● REQUIRED TASKS
[A] Quote each line in the user guide commit diff below that appears inside the hunk unchanged, without a leading plus or minus sign.
[B] Carry on with the user guide commit diff below from its last line, in the same diff format.

:: GIVEN TEXT ::

Reorganize Propane Grammar File user guide section

2026-02-21 22:06:09 -05:00 · 2026-02-21 22:06:09 -05:00 · f584389a29
commit f584389a29
parent de3fb0d120
1 changed files with 271 additions and 271 deletions
--- a/doc/user_guide.md
+++ b/doc/user_guide.md
@ -221,7 +221,7 @@ Parser rule code blocks are not available in tree generation mode.
 In tree generation mode, a full parse tree is automatically constructed in
 memory for user code to traverse after parsing is complete.
-### Context code blocks: the `context_user_fields` statement
+##> `context_user_fields` statement - adding custom fields to the context
 Propane uses a context structure for lexer and parser operations.

:::
:: ENTRIES SHOWN ::

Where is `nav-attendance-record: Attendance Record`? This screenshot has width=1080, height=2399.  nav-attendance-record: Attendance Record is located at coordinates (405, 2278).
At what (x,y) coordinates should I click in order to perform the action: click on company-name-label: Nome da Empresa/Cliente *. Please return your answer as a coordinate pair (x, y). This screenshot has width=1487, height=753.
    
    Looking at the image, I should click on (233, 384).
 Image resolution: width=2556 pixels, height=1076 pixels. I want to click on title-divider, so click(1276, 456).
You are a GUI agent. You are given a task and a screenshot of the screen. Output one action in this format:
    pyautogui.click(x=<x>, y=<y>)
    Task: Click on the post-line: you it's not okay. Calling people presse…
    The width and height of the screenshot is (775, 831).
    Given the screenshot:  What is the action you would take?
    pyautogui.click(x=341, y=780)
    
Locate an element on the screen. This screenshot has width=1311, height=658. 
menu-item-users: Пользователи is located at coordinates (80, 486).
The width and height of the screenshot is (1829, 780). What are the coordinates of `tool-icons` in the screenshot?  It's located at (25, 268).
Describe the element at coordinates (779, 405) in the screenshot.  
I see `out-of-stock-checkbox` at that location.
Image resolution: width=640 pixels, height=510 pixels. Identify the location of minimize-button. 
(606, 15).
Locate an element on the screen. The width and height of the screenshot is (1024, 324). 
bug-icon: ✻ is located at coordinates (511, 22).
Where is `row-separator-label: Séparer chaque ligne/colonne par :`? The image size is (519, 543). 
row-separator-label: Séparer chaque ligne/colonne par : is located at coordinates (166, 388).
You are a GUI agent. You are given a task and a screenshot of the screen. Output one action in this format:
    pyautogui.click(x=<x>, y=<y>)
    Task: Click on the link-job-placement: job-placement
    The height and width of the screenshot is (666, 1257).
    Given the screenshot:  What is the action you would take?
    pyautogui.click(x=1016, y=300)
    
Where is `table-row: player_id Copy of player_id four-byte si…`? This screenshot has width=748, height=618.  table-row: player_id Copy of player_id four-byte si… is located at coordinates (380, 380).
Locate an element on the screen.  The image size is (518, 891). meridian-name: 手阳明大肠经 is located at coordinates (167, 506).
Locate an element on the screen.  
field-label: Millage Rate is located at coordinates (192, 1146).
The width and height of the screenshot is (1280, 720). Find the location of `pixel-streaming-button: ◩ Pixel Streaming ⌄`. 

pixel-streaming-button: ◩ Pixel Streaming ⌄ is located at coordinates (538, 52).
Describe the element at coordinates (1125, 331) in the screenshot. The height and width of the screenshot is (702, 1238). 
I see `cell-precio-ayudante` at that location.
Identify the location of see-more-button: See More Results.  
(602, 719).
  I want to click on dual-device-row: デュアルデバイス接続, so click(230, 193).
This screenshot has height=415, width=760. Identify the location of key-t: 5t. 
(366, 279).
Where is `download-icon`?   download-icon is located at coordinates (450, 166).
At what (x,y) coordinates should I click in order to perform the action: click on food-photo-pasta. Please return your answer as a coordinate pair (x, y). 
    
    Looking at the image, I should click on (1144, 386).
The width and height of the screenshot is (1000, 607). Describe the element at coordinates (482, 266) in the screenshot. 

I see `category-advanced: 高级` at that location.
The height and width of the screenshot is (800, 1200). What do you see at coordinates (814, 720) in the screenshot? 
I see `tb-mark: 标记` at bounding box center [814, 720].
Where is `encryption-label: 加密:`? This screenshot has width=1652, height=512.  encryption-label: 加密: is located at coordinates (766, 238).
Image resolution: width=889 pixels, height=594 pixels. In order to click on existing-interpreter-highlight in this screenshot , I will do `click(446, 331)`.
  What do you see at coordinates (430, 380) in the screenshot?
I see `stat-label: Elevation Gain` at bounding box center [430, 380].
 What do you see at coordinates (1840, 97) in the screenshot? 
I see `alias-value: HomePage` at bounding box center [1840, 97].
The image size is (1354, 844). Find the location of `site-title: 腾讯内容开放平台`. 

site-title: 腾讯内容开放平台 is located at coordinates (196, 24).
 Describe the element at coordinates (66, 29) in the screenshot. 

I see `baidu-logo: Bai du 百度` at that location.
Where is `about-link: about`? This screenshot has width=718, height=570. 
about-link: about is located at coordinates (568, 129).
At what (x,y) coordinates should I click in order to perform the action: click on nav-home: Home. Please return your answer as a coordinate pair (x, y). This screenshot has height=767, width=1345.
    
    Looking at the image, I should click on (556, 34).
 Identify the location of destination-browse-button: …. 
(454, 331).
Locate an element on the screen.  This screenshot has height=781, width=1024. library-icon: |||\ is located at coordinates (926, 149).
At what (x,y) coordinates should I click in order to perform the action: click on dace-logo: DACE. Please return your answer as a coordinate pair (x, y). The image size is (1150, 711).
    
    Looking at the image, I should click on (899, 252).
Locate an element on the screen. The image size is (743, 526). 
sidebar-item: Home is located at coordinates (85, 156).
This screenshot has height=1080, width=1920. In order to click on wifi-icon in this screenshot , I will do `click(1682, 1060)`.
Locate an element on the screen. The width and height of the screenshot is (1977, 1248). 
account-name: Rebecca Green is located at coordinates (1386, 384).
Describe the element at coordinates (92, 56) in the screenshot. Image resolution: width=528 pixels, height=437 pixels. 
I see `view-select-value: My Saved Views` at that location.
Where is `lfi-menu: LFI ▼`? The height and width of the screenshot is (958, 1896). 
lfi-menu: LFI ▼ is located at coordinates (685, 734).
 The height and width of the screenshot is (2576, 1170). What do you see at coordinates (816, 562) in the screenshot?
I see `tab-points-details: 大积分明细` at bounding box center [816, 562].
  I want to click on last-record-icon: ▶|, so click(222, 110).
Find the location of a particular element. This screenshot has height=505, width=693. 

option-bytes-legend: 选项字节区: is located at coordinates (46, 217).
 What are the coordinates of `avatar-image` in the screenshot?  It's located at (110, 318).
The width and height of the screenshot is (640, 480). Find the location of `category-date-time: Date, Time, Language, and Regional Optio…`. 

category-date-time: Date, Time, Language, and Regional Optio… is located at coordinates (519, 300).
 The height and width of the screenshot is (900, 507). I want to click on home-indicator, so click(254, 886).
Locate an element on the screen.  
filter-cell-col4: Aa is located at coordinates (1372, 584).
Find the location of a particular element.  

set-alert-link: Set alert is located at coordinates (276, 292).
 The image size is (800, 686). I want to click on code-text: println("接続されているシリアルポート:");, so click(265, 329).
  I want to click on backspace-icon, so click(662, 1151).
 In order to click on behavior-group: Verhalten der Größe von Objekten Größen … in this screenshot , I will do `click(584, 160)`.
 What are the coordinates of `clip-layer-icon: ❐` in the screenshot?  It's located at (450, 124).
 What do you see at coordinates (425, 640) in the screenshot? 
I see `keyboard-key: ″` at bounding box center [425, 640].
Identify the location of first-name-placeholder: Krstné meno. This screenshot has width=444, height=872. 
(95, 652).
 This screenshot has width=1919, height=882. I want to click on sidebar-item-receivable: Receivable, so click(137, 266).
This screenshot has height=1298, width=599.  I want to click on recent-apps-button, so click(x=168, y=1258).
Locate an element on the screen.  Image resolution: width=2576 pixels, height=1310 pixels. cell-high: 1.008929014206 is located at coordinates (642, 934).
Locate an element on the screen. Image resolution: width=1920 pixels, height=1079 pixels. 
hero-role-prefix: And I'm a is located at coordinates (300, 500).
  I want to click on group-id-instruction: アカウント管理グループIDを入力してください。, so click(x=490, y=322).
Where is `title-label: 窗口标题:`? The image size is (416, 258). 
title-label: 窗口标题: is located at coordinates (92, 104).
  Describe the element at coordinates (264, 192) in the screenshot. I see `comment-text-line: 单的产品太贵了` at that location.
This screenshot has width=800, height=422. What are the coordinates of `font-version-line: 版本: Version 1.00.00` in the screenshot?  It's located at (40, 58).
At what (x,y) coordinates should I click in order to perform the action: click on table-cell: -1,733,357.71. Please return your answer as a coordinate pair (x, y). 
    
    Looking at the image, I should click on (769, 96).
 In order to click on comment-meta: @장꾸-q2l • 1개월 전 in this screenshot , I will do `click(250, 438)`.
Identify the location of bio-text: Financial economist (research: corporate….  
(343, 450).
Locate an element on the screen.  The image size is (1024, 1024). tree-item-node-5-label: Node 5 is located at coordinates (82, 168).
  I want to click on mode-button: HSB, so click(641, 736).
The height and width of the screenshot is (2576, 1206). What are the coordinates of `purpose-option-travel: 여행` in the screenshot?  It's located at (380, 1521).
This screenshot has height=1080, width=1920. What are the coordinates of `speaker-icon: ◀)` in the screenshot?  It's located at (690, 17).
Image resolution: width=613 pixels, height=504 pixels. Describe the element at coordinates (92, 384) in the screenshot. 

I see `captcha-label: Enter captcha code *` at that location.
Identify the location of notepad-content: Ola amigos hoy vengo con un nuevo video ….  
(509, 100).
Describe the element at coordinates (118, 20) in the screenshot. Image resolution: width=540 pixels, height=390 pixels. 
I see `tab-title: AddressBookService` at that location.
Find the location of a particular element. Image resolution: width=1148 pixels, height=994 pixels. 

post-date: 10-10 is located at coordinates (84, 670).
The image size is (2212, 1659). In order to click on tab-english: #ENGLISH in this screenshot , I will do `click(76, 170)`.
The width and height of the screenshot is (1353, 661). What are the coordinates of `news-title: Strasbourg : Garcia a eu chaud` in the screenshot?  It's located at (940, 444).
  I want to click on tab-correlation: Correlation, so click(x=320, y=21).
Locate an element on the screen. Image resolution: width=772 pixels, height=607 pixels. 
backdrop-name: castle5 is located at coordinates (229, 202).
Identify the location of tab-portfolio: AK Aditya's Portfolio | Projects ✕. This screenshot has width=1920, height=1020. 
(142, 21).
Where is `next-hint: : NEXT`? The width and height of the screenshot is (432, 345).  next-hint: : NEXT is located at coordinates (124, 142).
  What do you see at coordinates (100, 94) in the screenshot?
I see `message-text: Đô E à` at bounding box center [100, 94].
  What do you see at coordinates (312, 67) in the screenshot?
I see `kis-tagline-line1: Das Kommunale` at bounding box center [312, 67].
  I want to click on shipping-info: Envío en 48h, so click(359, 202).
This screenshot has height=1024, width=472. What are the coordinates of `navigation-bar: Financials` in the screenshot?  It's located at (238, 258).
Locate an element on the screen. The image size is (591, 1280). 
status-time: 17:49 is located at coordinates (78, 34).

:::

● RESPONSES
[A]
In tree generation mode, a full parse tree is automatically constructed in
memory for user code to traverse after parsing is complete.
Propane uses a context structure for lexer and parser operations.

[B]
 Custom fields may be added to the context structure by using the grammar
@ -256,7 +256,273 @@ If a pointer to any allocated memory is stored in a user-defined context field,
 it is up to the user to free any memory when the program is finished using the
 context structure.
-### Custom token fields code blocks: the `token_user_fields` statement
+##> `drop` statement - ignoring input patterns
 A `drop` statement can be used to specify a lexer pattern that when matched
 should result in the matched input being dropped and lexing continuing after
 the matched input.
 A common use for a `drop` statement would be to ignore whitespace sequences in
 the user input.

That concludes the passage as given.